── Material provided ──

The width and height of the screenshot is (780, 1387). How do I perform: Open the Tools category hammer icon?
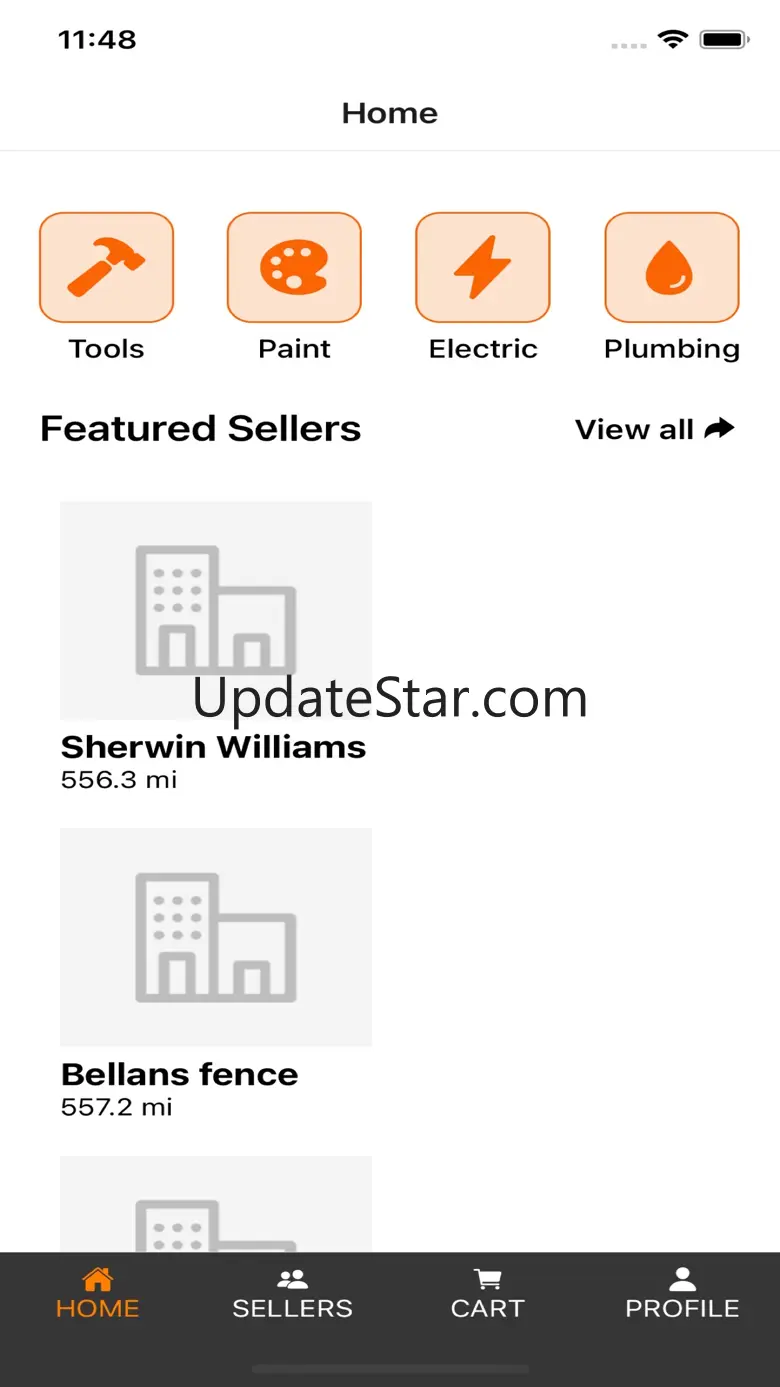coord(106,267)
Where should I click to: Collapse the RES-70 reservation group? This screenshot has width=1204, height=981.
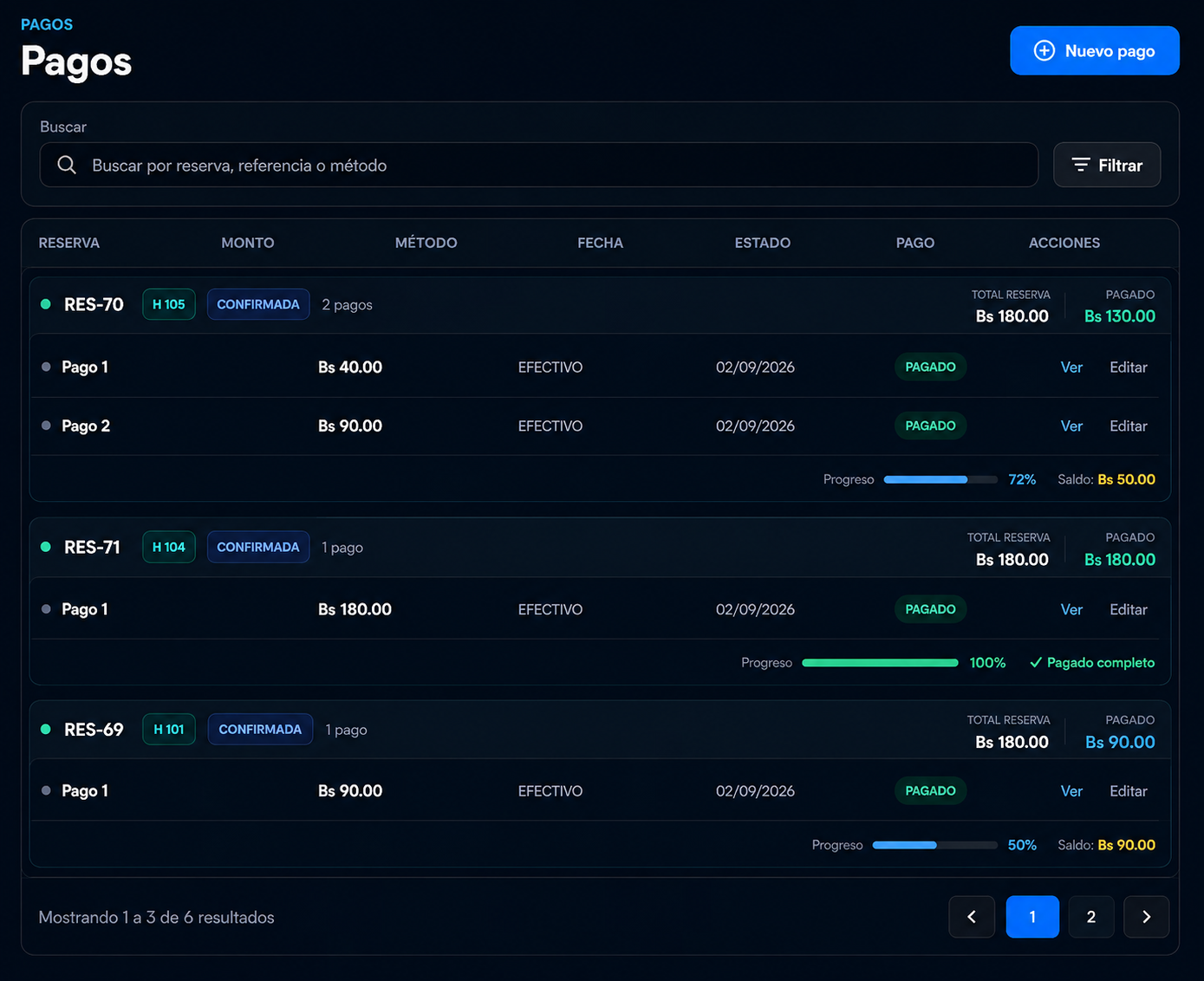[x=600, y=305]
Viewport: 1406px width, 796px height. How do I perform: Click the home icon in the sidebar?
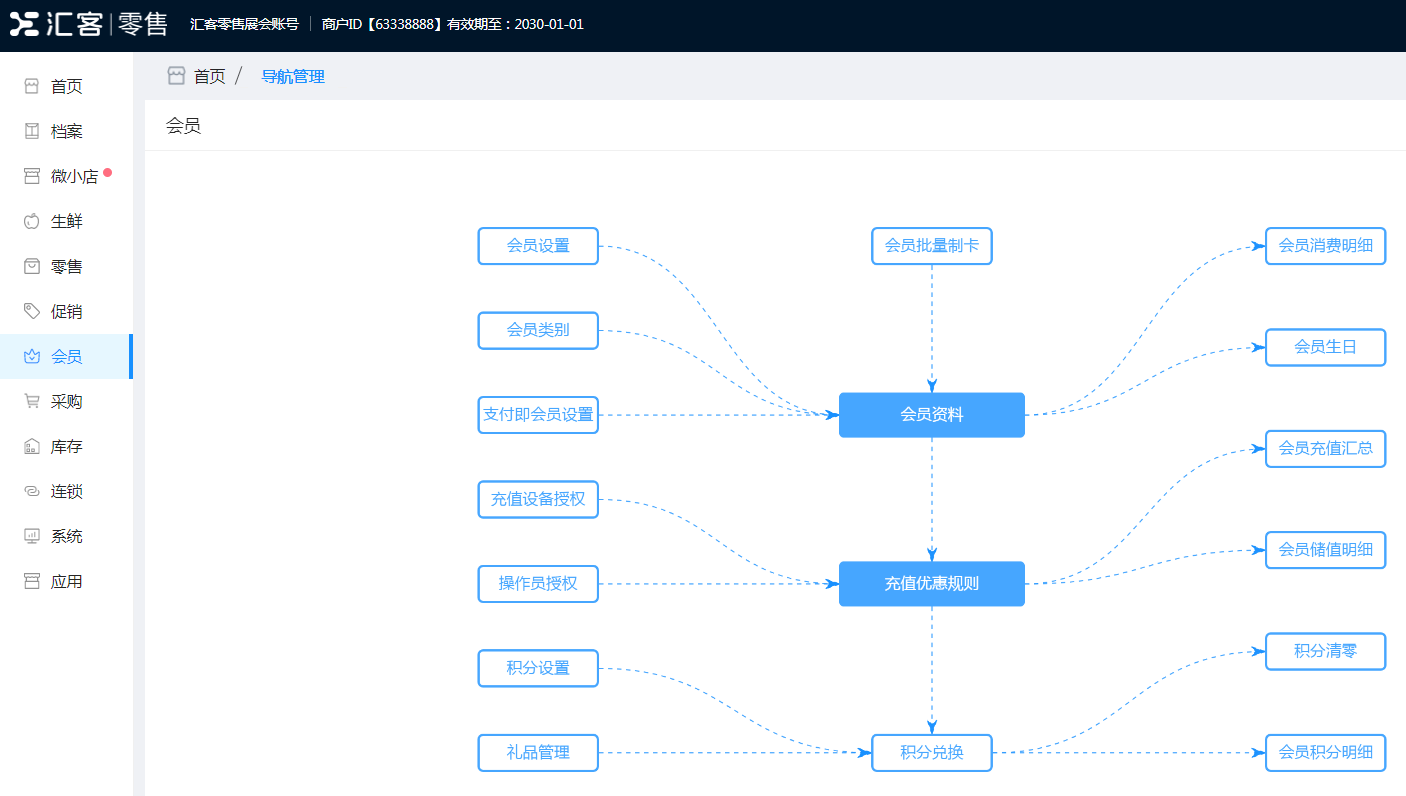tap(32, 87)
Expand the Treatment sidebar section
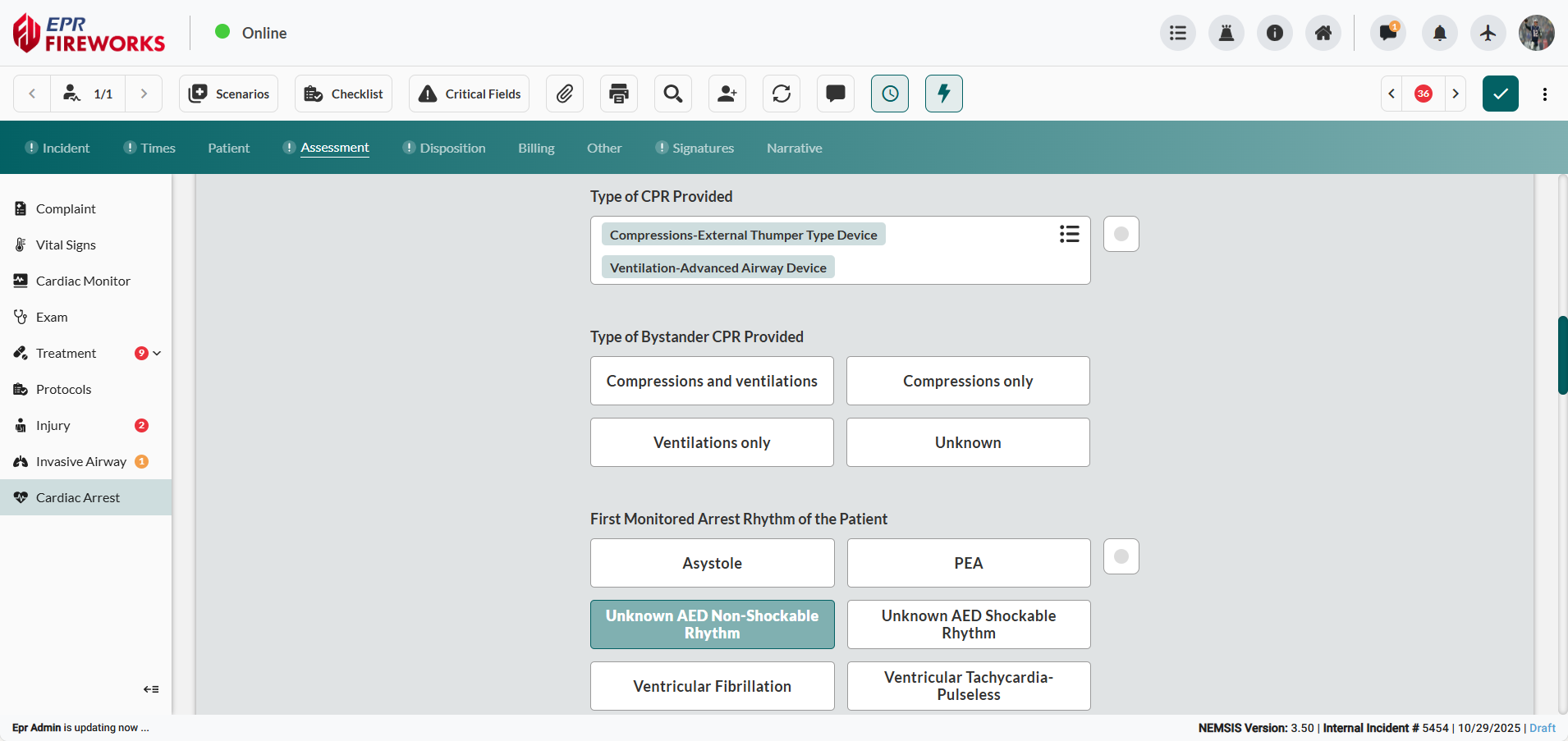The height and width of the screenshot is (741, 1568). [157, 353]
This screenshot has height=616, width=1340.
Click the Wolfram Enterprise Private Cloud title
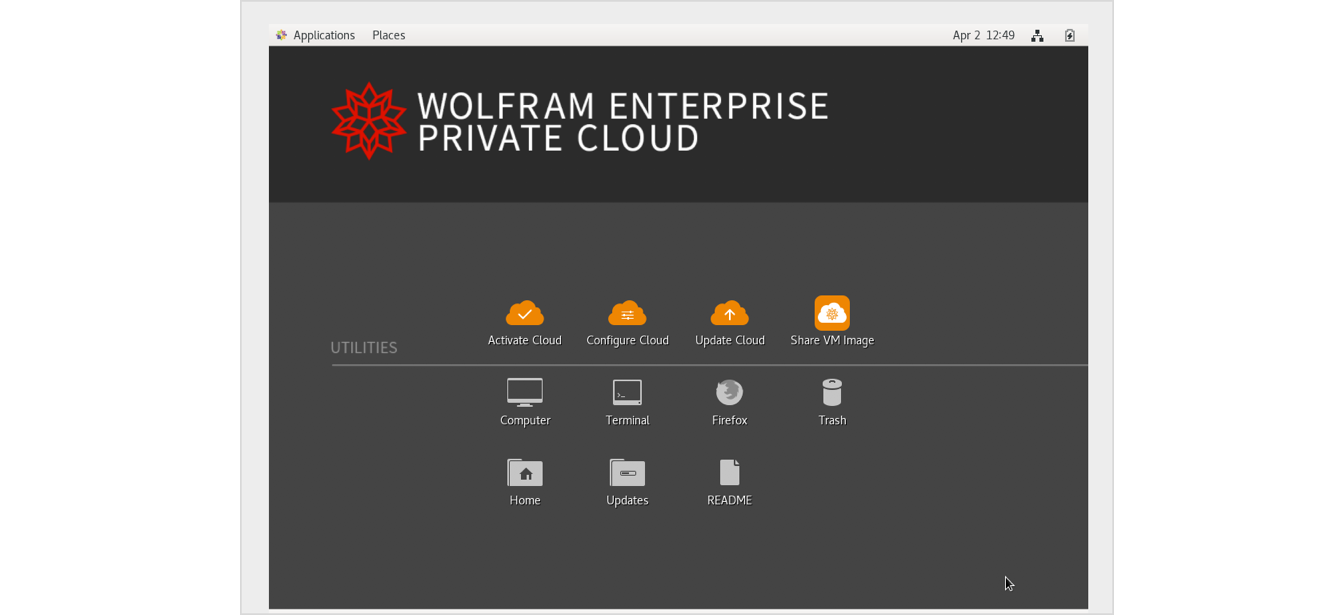(622, 121)
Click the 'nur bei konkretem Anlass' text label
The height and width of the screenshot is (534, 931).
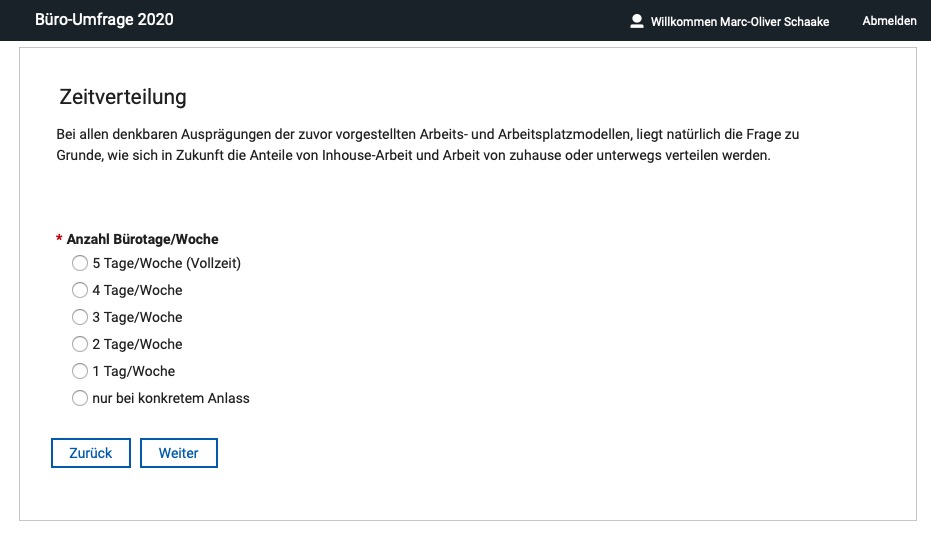point(171,398)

───

Written task:
Reproduce everything in the material from the line containing "Viewport: 1406px width, 796px" down to the line containing "The height and width of the screenshot is (741, 1568).", including both of those lines. Leave the pictures out.

Written answer:
Viewport: 1406px width, 796px height. How do I perform: Click the home icon in the sidebar?
tap(32, 87)
Expand the Treatment sidebar section
The height and width of the screenshot is (741, 1568). [157, 353]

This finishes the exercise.